─── Dataset ───

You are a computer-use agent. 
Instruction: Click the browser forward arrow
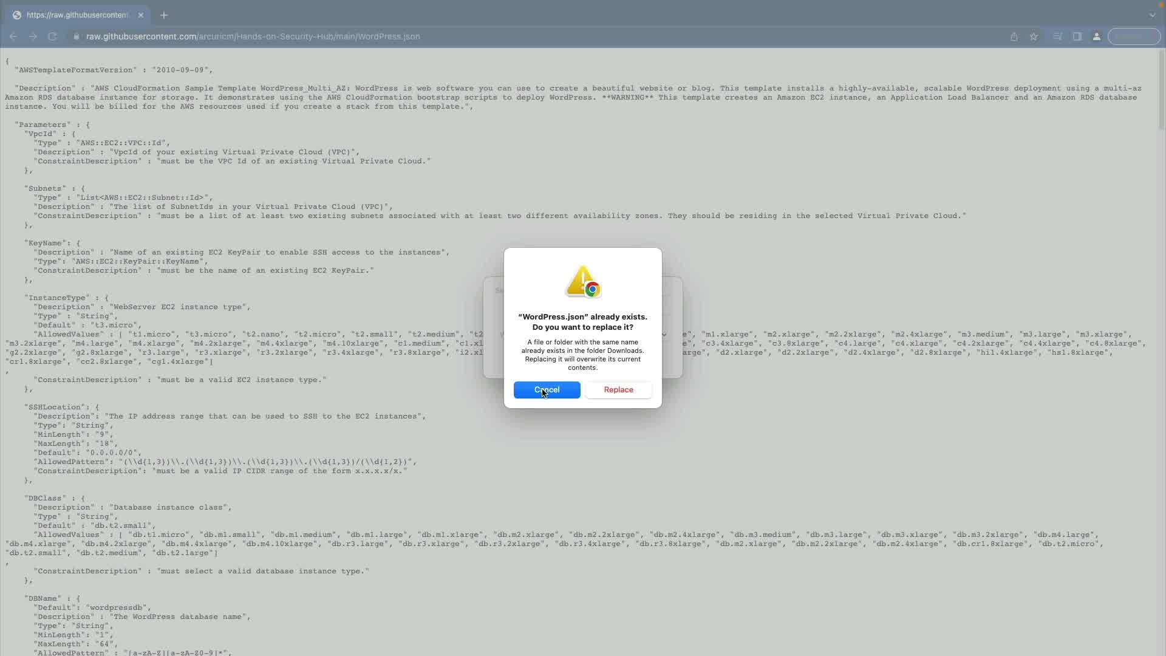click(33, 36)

───
─── Dataset ───

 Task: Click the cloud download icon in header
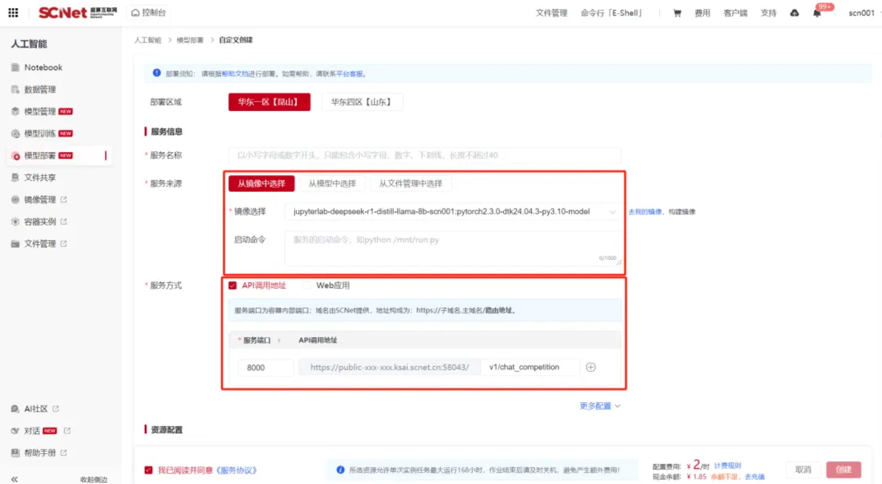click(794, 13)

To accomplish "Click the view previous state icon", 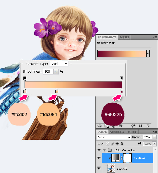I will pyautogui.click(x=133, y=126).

───

[Your task]: Reproduce the material between the lines holding "You are a computer-use agent." and "click(33, 36)", inclusive, with 38 added to each coordinate in the answers. Omit the pictures from your output.

[Written response]:
You are a computer-use agent. 
Instruction: Click the browser forward arrow
click(71, 74)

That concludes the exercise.